_Listing_:
■ ■ ■ ■

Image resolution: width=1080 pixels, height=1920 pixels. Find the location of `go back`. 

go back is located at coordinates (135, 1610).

■ ■ ■ ■

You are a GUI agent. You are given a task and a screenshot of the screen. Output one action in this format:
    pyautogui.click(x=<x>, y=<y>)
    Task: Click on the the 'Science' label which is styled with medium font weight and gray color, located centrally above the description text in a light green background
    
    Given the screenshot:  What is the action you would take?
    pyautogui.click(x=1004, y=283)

■ ■ ■ ■

_Given instruction_: Copy out, word for word, the lines that begin at the one containing "You are a GUI" and end after the one containing "pyautogui.click(x=1004, y=283)".

_Complete answer_:
You are a GUI agent. You are given a task and a screenshot of the screen. Output one action in this format:
    pyautogui.click(x=<x>, y=<y>)
    Task: Click on the the 'Science' label which is styled with medium font weight and gray color, located centrally above the description text in a light green background
    
    Given the screenshot:  What is the action you would take?
    pyautogui.click(x=1004, y=283)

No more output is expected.